Open
Description
Background information
What version of Open MPI are you using?
4.1.2
Describe how Open MPI was installed
Downloaded from https://download.open-mpi.org/release/open-mpi/v4.1/openmpi-4.1.2.tar.bz2, unpacked, and built with following script:
cd openmpi-4.1.2 &&
env \
FC=/opt/ulm/dublin/cmd/gfortran \
CC=/opt/ulm/dublin/cmd/gcc \
CXX=/opt/ulm/dublin/cmd/g++ \
./configure --prefix=/opt/ulm/dublin \
--disable-silent-rules \
--libdir=/opt/ulm/dublin/lib/amd64 \
--enable-wrapper-rpath &&
make DESTDIR=/home/pkgdev/dublin/openmpi/proto install
Please describe the system on which you are running
- Operating system/version: Solaris 11.4
- Computer hardware: Intel Xeon CPU E5-2650 v4
- Network type: 1 Gbit/s Ethernet
Details of the problem
Intermittently, even most simple MPI applications that are run locally with shared memory fail at MPI_Finalize() with errors as following:
--------------------------------------------------------------------------
A system call failed during shared memory initialization that should
not have.

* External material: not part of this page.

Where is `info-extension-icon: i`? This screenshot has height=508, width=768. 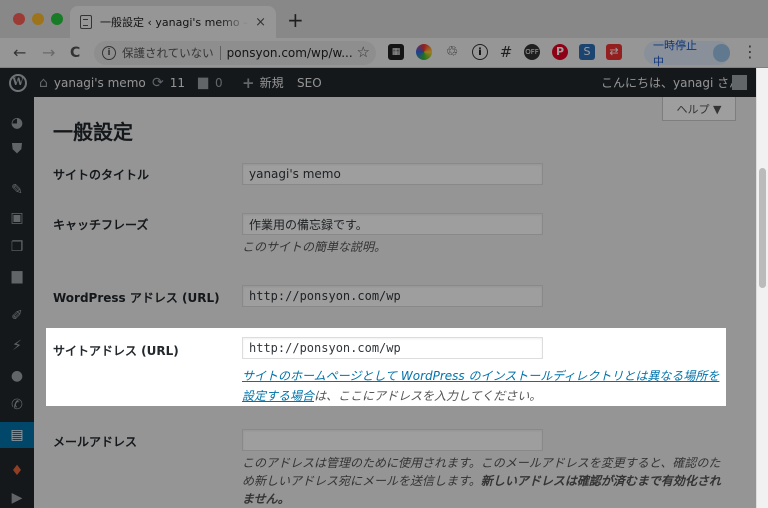
info-extension-icon: i is located at coordinates (480, 52).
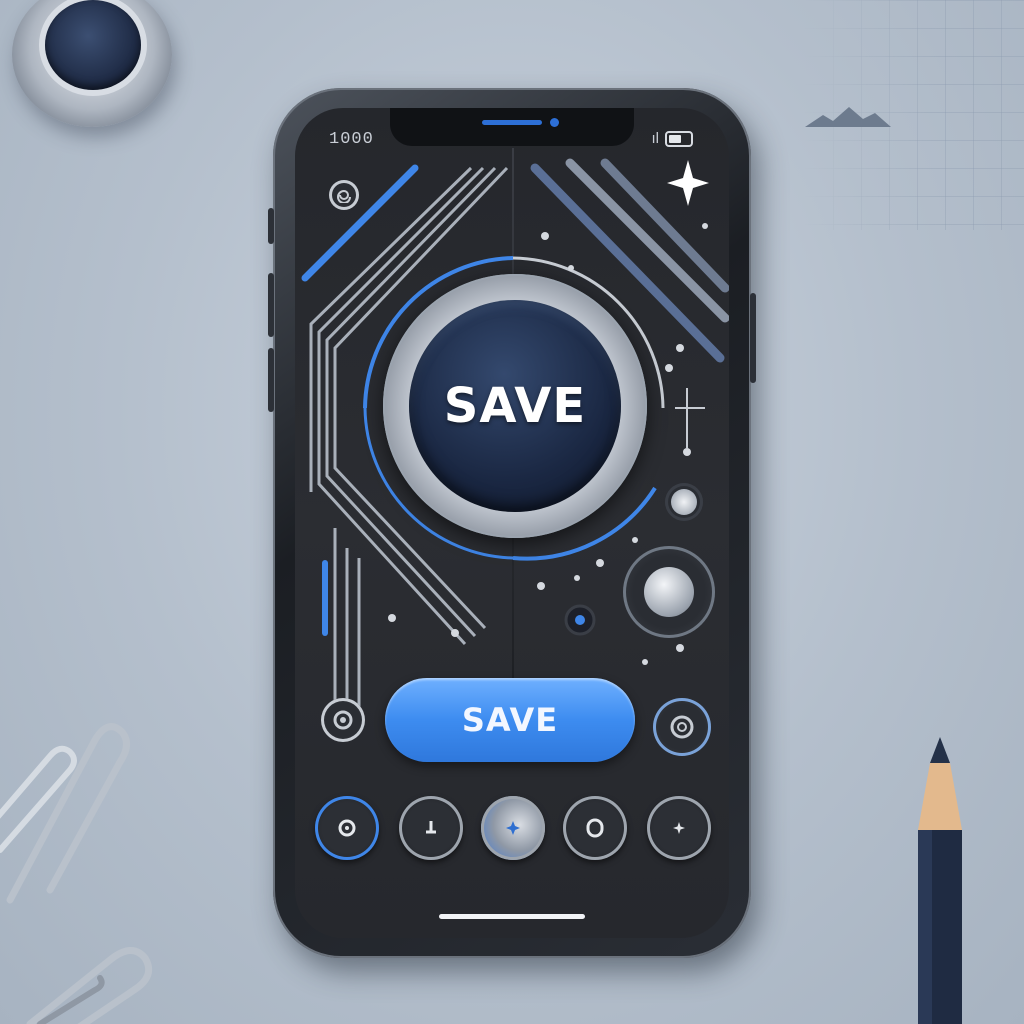  I want to click on metal-knob, so click(92, 64).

It is likely that your MPI job will now either abort or
experience performance degradation.
Local host: theon
System call: unlink(2) /tmp/ompi.theon.120/pid.12048/1/vader_segment.theon.120.675b0001.1
Error: No such file or directory (errno 2)
--------------------------------------------------------------------------
This happens even for most trivial test programs like the following:
#include <stdio.h>
#include <unistd.h>
#include <mpi.h>
int main(int argc, char** argv) {
MPI_Init(&argc, &argv);
int rank; MPI_Comm_rank(MPI_COMM_WORLD, &rank);
int nof_processes; MPI_Comm_size(MPI_COMM_WORLD, &nof_processes);
if (rank) {
MPI_Send(&rank, 1, MPI_INT, 0, 0, MPI_COMM_WORLD);
} else {
for (int i = 0; i + 1 < nof_processes; ++i) {
MPI_Status status;
int msg;
MPI_Recv(&msg, 1, MPI_INT, MPI_ANY_SOURCE,
0, MPI_COMM_WORLD, &status);
int count;
MPI_Get_count(&status, MPI_INT, &count);
if (count == 1) {
printf("%d\n", msg);
}
}
}
MPI_Finalize();
}
Just run mpirun multiple times and it will eventually fail:
theon$ mpicc -o mpi-test mpi-test.c
theon$ mpirun -np 4 mpi-test
3
1
2
theon$ mpirun -np 4 mpi-test
3
2
1
--------------------------------------------------------------------------
A system call failed during shared memory initialization that should
not have. It is likely that your MPI job will now either abort or
experience performance degradation.
Local host: theon
System call: unlink(2) /tmp/ompi.theon.120/pid.13340/1/vader_segment.theon.120.7c570001.1
Error: No such file or directory (errno 2)
--------------------------------------------------------------------------
theon$
We had the very same problem with Open MPI 4.1.1. We had no such problems with Open MPI 2.1.6.